# Activity
If a line below contains the string "Enable", copy it out.

----- Data excerpts -----

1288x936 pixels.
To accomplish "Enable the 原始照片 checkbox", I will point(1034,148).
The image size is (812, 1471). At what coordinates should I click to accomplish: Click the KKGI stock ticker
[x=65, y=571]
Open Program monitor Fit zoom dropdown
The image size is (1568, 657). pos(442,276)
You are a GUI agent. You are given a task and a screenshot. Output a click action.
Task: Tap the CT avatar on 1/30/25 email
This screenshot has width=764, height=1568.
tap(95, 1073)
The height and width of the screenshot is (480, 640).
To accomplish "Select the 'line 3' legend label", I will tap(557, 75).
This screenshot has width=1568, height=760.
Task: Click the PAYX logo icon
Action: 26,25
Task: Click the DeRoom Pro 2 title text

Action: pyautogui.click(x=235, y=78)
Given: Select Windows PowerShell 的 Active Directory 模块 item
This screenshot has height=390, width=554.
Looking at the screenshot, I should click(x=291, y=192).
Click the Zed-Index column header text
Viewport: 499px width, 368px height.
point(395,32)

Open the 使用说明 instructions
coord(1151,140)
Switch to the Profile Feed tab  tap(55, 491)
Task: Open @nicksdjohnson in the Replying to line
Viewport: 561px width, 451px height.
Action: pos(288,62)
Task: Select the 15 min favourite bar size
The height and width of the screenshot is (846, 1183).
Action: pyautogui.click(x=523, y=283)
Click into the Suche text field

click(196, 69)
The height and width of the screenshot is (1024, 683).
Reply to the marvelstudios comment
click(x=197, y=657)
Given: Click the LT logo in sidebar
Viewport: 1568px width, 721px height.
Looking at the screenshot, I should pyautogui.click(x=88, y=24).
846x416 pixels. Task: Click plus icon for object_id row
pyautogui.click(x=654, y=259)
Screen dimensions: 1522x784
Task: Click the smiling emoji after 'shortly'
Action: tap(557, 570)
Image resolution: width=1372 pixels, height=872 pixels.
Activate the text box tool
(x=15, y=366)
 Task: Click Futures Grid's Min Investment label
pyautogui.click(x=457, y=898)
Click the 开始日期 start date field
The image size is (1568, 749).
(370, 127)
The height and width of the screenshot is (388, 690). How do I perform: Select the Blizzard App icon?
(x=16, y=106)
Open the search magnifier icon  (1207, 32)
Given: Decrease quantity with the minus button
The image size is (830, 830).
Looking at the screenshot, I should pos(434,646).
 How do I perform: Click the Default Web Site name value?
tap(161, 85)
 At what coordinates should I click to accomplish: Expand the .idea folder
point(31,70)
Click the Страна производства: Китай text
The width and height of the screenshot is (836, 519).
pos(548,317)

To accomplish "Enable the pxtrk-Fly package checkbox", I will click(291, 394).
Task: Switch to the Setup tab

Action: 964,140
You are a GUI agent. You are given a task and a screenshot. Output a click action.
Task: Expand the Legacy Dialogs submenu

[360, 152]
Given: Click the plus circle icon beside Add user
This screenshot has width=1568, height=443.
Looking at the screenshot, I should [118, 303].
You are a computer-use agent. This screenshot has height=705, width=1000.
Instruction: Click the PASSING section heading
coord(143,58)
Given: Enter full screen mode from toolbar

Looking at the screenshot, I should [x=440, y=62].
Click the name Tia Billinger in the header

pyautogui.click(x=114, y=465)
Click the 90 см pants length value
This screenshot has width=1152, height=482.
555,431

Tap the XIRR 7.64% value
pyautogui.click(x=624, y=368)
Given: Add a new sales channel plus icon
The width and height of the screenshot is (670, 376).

-----

# Task result
To accomplish "Enable the 原始照片 checkbox", I will point(1034,148).
To accomplish "Enable the pxtrk-Fly package checkbox", I will click(291, 394).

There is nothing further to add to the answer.